Thanks Bantam, I've pm'd you Smile

snapespeare · 25/10/2012 19:43

lubey. Thank you. Truly. I didn't want to post another thread 'how to get over a man I never got under' because I like you lot, you're soothing & I don't want anyone to shout at me, 'you were NEVER his gf, you total fantasist LOON' so that is really helpful. :)

XFM is taking him out for a beer next week & will report back. He is obviously not expected to take sides, as he is mates with us both, but will basically tell him I'm fucking amazing, he's an idiot & how on earth could he let me go? I expect nothing to come from that at all, but I'm certainly not going to contact him to tell him I'm amazing & he's an idiot etc, and frankly he needs 'telt'. Won't change his mind.

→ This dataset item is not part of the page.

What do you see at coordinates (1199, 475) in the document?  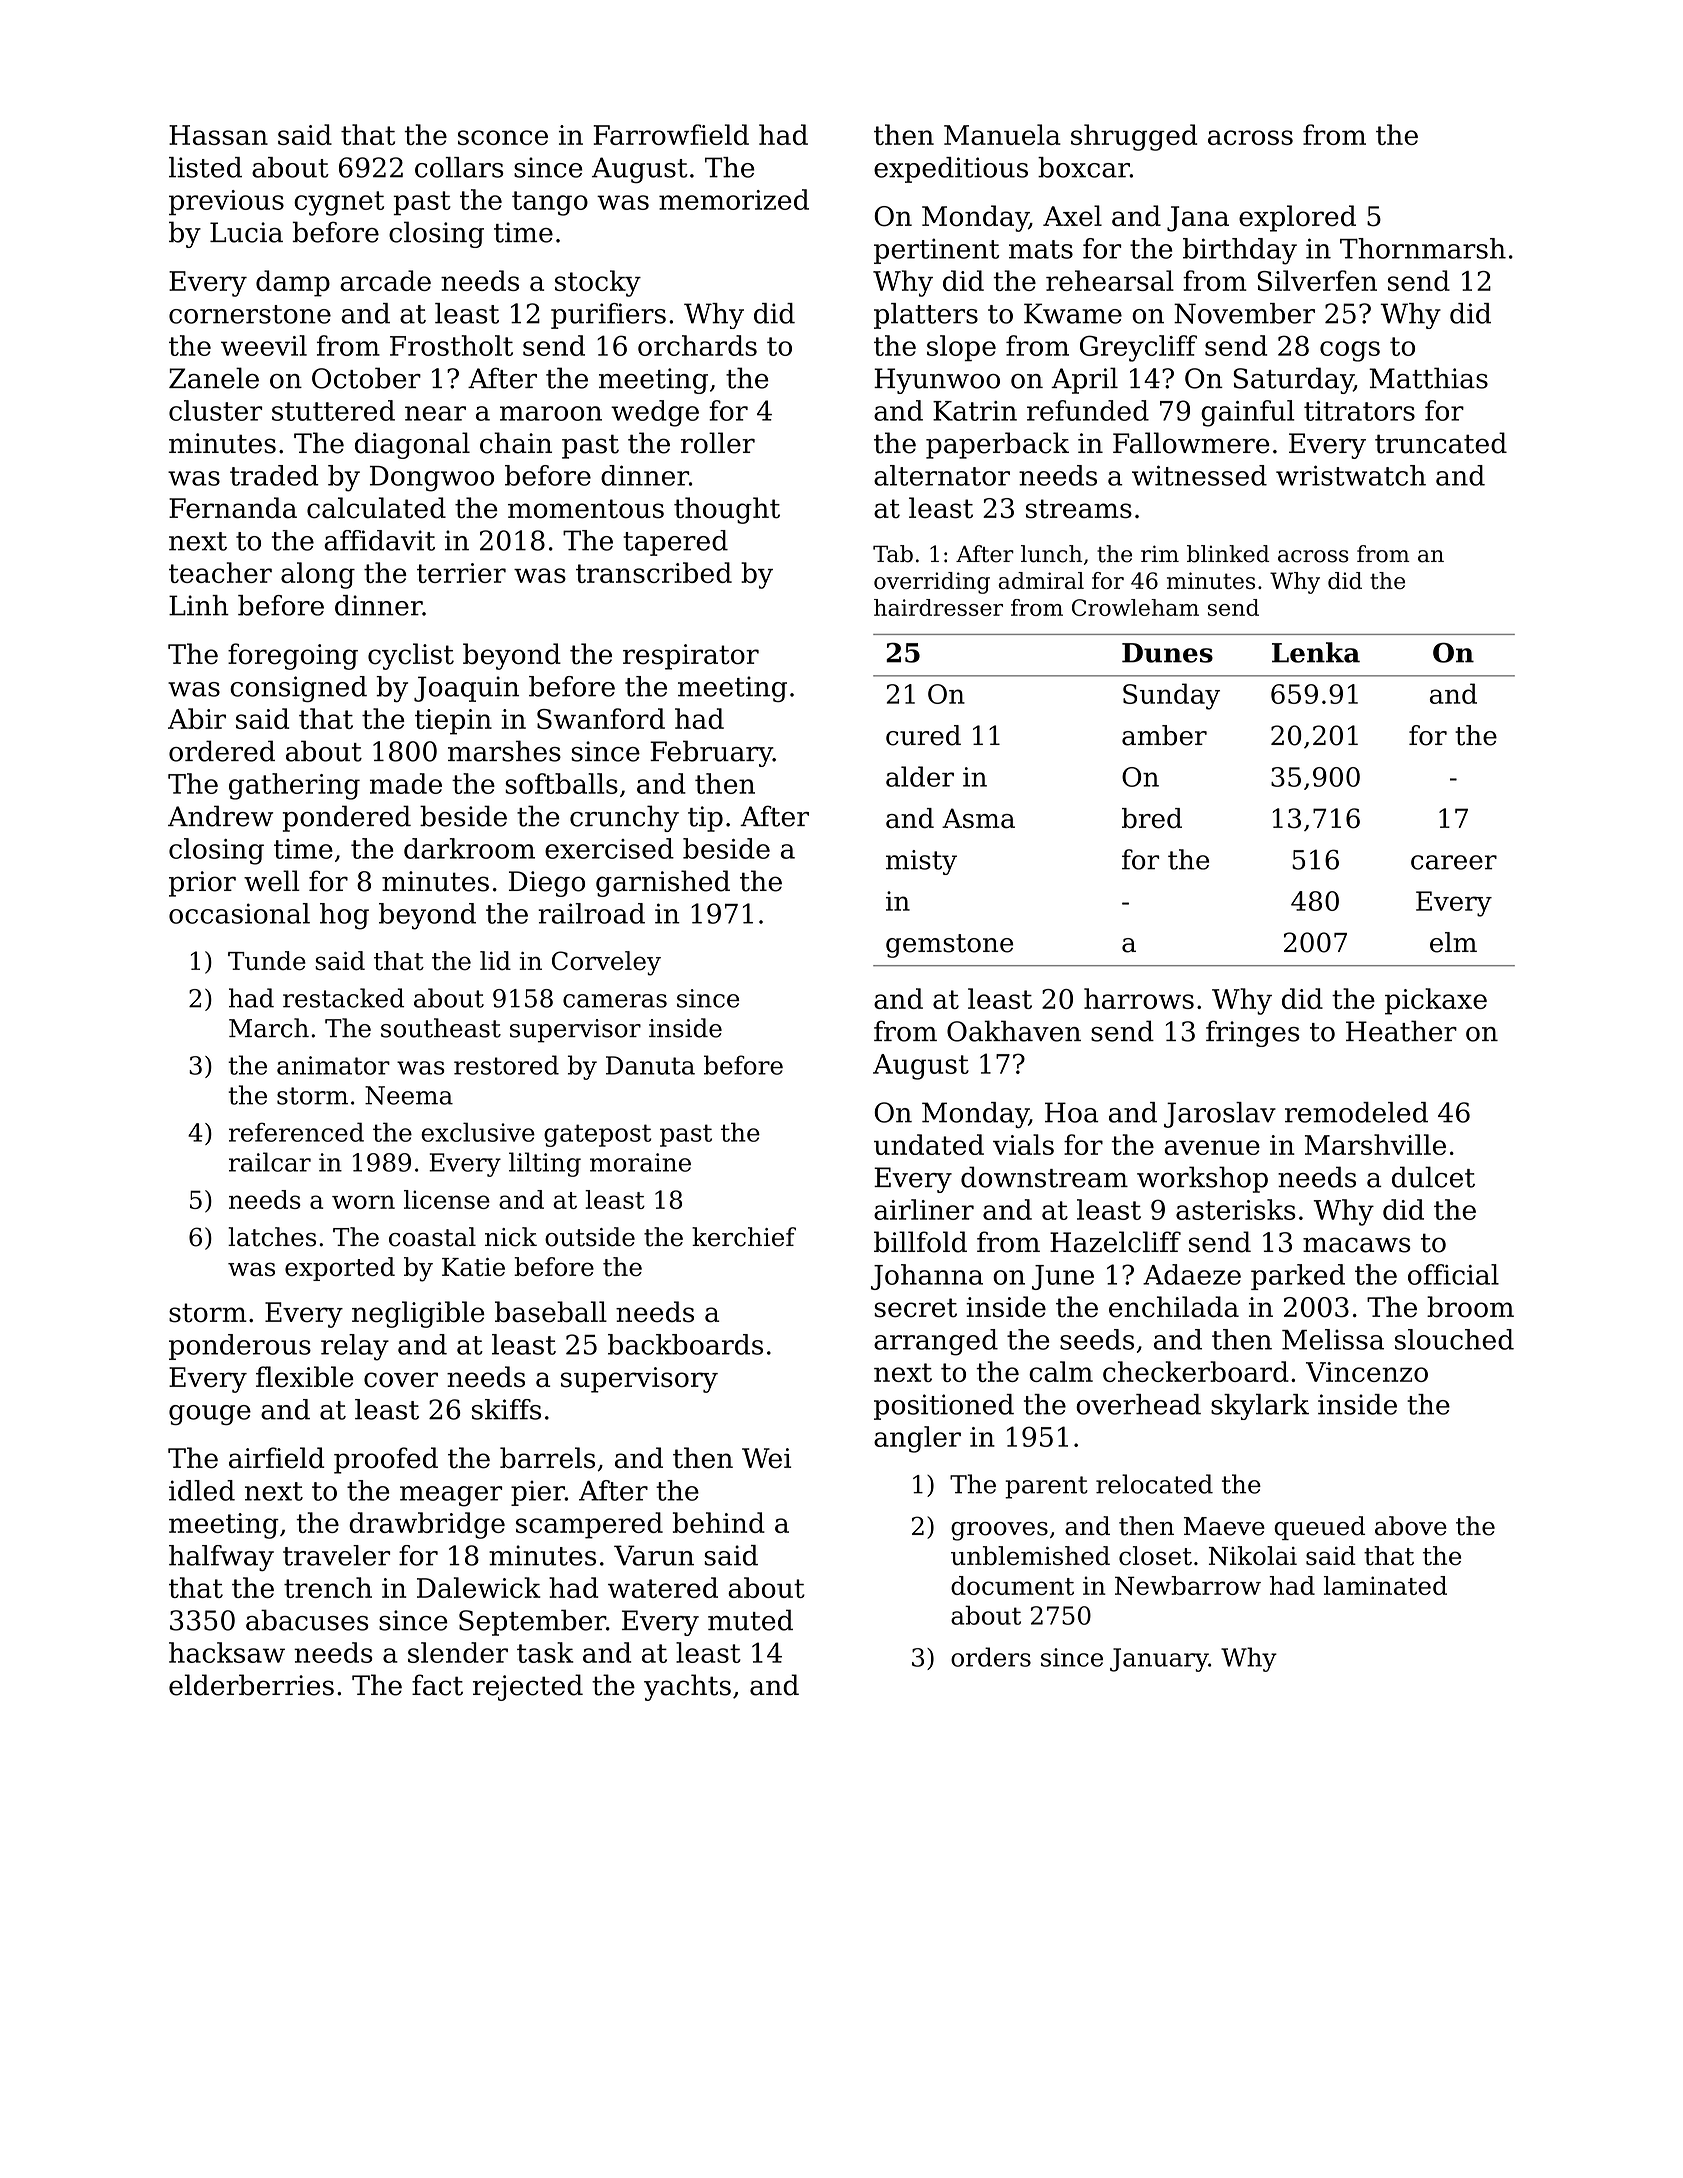 I see `witnessed` at bounding box center [1199, 475].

Will make me feel a tiny bit better.

bantamrooster · 25/10/2012 19:52

okay, advice now given to Pixie on her profile (if she wasn't a vegetarian I'd try my luck myself as she's not miles away from me :) but I'm sure you lot might be able to help out as you did a great job on Sponge.

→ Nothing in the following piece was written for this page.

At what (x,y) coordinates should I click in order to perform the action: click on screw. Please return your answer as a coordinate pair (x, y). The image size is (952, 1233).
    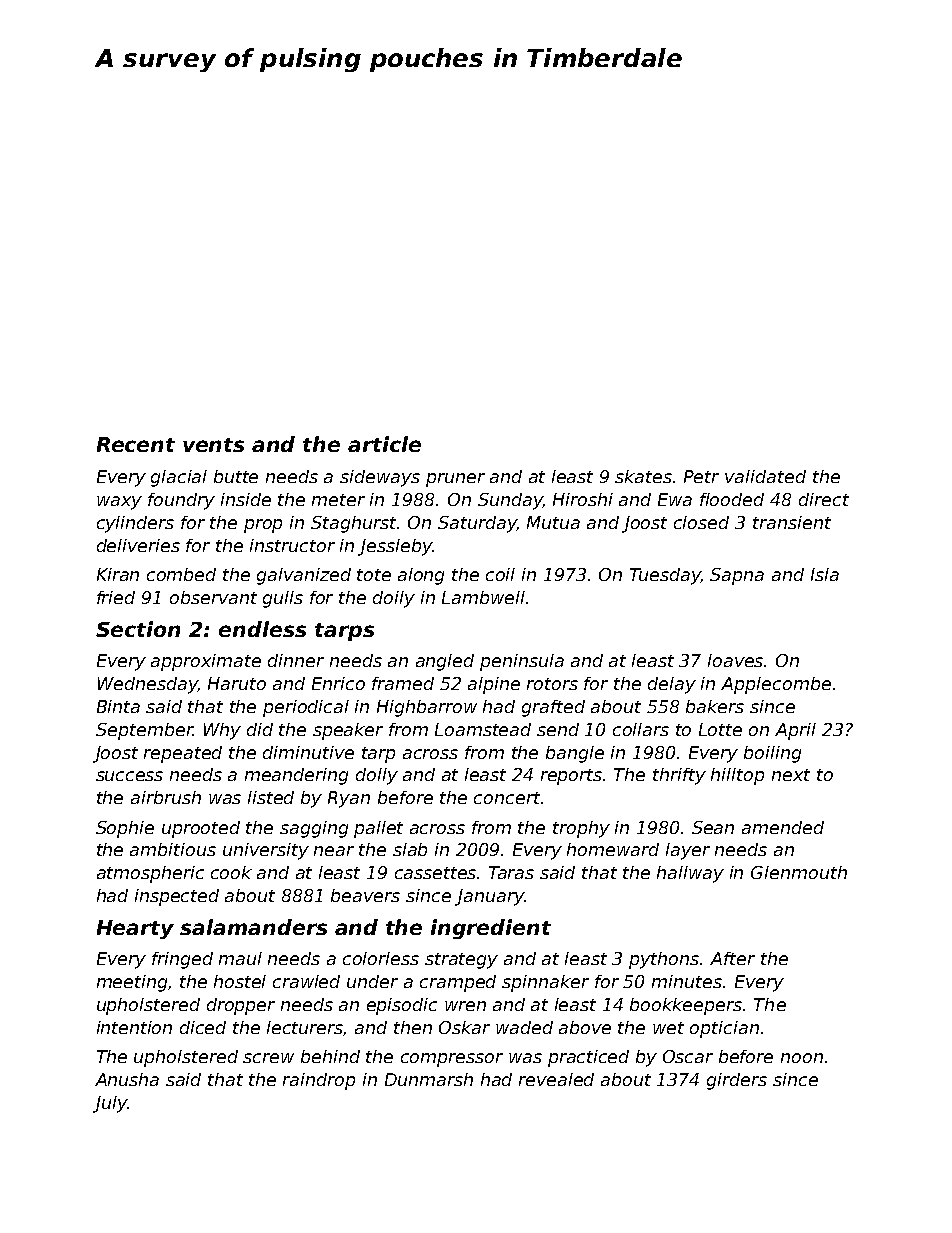
    Looking at the image, I should click on (268, 1058).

snape I had the same issue myself with a girl a few years back, she wasn't into me, I was into her, we held hands walking down the street, did everything together, and I guided her through various breakups with morons she was seeing. It's tough but I got through it in the end.

Especially when she confided in me that she thought she'd given the last bloke genital warts. That really helped me get over her.

snapespeare · 25/10/2012 19:59

For those new-to-the-thread and unfamiliar with my general health, it's probably not a great idea to make any throw-away comments about STDs. (I know you didn't know, but I'm FRAGILE GODDAMMIT!!!!!)

lubeybooby · 25/10/2012 20:04

Snape, I would never say that or think that, I'm sure no one else would either... you had a close and involved relationship with him and you are grieving. No loon or fantasist about it at all.

lubeybooby · 25/10/2012 20:05
bantamrooster · 25/10/2012 20:09

sorry snape Consider me very careful with the foot in mouth comments from now on...

snapespeare · 25/10/2012 20:12

:) thank you.

Yogagirl17 · 25/10/2012 20:26

Well, seems the geek is keen, he wants to know if I'm free next weekend... Hmm

OP posts:
OhWesternWind · 25/10/2012 20:49

Bantam out of interest, why on earth wouldn't you date a veggie???

MadameOvary · 25/10/2012 20:58

Right Snape shall I call you?

Yogagirl17 · 25/10/2012 21:01

Ooh, maybe we could have a Dating Thread fix up? Bantam and Pixie sitting in a tree

OP posts:
snapespeare · 25/10/2012 21:23

If it's good news madameo. Gimme a minute, I'm upstairs having a cigarette...

Popped to 'our' local shop which necessitates driving by his house. Did not park outside and gaze wistfully up at his window, but did glance to see if he's in. He's in. (Sigh)

snapespeare · 25/10/2012 21:24

And have enjoyed sarcastically blasting out 'man I feel like a woman' on DDs acoustic guitar. Piece of piss. Wink

Pixiebelle123 · 25/10/2012 21:38

Snape, sending you lots of hugs ((((())))))

Haha yoga, but Bantam did offer some useful tips, thank you.

I have a date on Sat afternoon with a guy I'm really excited about. Fear I am investing way too much emotionally before I've even met him, I'm not sure he's even all that keen on me. Why do I do this to myself?! And why do some men take forever to reply to text messages? Grrrr at the dating game.